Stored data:
*** Begin section ***
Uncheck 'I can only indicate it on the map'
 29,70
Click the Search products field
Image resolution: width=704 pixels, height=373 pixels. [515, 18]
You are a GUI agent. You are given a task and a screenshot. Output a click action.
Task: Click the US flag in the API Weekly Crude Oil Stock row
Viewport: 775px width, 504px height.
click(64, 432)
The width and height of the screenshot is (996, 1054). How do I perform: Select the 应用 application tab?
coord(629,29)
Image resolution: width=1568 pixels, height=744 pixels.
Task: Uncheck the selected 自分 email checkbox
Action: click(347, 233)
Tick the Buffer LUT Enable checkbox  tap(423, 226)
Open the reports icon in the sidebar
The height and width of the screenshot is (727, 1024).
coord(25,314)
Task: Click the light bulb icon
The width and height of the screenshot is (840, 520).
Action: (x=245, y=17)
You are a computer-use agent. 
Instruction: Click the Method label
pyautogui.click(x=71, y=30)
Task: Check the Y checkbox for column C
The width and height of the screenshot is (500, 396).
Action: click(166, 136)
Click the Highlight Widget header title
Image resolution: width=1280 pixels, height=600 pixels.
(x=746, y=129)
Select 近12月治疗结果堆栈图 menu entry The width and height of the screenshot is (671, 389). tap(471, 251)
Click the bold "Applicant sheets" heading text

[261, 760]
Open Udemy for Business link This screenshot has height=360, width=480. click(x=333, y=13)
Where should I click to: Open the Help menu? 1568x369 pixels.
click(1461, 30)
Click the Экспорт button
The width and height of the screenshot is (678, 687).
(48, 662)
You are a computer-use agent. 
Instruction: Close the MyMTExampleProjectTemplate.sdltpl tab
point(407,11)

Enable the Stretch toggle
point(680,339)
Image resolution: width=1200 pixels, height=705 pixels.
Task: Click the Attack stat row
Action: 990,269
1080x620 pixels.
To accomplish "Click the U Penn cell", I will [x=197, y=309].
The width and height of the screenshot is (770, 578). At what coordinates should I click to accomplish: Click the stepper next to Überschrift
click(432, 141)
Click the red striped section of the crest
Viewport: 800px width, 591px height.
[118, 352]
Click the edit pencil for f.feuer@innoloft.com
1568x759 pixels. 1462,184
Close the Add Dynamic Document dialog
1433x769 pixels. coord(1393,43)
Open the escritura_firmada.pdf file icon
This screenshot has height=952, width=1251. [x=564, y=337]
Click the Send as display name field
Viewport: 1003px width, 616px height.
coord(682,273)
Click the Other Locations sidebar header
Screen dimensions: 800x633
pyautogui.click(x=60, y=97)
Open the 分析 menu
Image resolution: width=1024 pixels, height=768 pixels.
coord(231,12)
*** End section ***
• _Task brief_: All the entries must be retyped exactly.

• _Output below_:
Uncheck 'I can only indicate it on the map'
 29,70
Click the Search products field
Image resolution: width=704 pixels, height=373 pixels. [515, 18]
You are a GUI agent. You are given a task and a screenshot. Output a click action.
Task: Click the US flag in the API Weekly Crude Oil Stock row
Viewport: 775px width, 504px height.
click(64, 432)
The width and height of the screenshot is (996, 1054). How do I perform: Select the 应用 application tab?
coord(629,29)
Image resolution: width=1568 pixels, height=744 pixels.
Task: Uncheck the selected 自分 email checkbox
Action: click(347, 233)
Tick the Buffer LUT Enable checkbox  tap(423, 226)
Open the reports icon in the sidebar
The height and width of the screenshot is (727, 1024).
coord(25,314)
Task: Click the light bulb icon
The width and height of the screenshot is (840, 520).
Action: (x=245, y=17)
You are a computer-use agent. 
Instruction: Click the Method label
pyautogui.click(x=71, y=30)
Task: Check the Y checkbox for column C
The width and height of the screenshot is (500, 396).
Action: click(166, 136)
Click the Highlight Widget header title
Image resolution: width=1280 pixels, height=600 pixels.
(x=746, y=129)
Select 近12月治疗结果堆栈图 menu entry The width and height of the screenshot is (671, 389). tap(471, 251)
Click the bold "Applicant sheets" heading text

[261, 760]
Open Udemy for Business link This screenshot has height=360, width=480. click(x=333, y=13)
Where should I click to: Open the Help menu? 1568x369 pixels.
click(1461, 30)
Click the Экспорт button
The width and height of the screenshot is (678, 687).
(48, 662)
You are a computer-use agent. 
Instruction: Close the MyMTExampleProjectTemplate.sdltpl tab
point(407,11)

Enable the Stretch toggle
point(680,339)
Image resolution: width=1200 pixels, height=705 pixels.
Task: Click the Attack stat row
Action: 990,269
1080x620 pixels.
To accomplish "Click the U Penn cell", I will [x=197, y=309].
The width and height of the screenshot is (770, 578). At what coordinates should I click to accomplish: Click the stepper next to Überschrift
click(432, 141)
Click the red striped section of the crest
Viewport: 800px width, 591px height.
[118, 352]
Click the edit pencil for f.feuer@innoloft.com
1568x759 pixels. 1462,184
Close the Add Dynamic Document dialog
1433x769 pixels. coord(1393,43)
Open the escritura_firmada.pdf file icon
This screenshot has height=952, width=1251. [x=564, y=337]
Click the Send as display name field
Viewport: 1003px width, 616px height.
coord(682,273)
Click the Other Locations sidebar header
Screen dimensions: 800x633
pyautogui.click(x=60, y=97)
Open the 分析 menu
Image resolution: width=1024 pixels, height=768 pixels.
coord(231,12)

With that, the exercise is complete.